• [DESCRIPTION OF THE TASK]: Read the entries below and pull out each line with the string "will".

• [THE DATA]:
####
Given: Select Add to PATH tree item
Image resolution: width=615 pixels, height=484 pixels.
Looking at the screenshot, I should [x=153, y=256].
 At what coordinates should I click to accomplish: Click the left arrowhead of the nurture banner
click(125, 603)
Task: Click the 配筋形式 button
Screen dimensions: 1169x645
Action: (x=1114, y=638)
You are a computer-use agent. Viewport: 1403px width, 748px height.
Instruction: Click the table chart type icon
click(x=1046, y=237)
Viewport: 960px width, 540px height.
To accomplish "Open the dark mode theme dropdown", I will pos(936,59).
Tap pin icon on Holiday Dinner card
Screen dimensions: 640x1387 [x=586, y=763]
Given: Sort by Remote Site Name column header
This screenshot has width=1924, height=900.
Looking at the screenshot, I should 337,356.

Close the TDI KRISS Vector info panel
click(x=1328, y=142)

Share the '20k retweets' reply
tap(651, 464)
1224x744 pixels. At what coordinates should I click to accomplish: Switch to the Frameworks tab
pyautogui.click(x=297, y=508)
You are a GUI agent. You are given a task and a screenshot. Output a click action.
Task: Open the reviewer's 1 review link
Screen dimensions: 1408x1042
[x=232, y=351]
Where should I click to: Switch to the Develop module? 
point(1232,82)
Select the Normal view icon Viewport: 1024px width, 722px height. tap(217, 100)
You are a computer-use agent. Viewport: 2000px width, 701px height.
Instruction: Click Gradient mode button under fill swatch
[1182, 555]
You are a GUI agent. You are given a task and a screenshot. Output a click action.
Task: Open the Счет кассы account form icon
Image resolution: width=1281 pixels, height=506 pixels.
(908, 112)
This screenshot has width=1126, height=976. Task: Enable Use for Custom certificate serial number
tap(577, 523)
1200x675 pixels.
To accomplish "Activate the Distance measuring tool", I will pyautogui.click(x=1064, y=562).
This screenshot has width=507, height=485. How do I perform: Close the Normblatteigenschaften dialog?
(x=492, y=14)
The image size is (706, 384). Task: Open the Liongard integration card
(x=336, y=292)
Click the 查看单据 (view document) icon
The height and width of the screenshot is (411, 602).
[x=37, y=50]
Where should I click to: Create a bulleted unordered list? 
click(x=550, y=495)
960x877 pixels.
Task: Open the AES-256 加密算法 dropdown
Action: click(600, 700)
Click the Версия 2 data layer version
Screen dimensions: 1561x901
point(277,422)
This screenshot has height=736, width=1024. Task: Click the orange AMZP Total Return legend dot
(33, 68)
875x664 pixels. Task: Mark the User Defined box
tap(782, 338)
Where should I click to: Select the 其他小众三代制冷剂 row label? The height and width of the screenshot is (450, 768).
####
• [TASK RESPONSE]:
To accomplish "Open the dark mode theme dropdown", I will pos(936,59).
To accomplish "Activate the Distance measuring tool", I will pyautogui.click(x=1064, y=562).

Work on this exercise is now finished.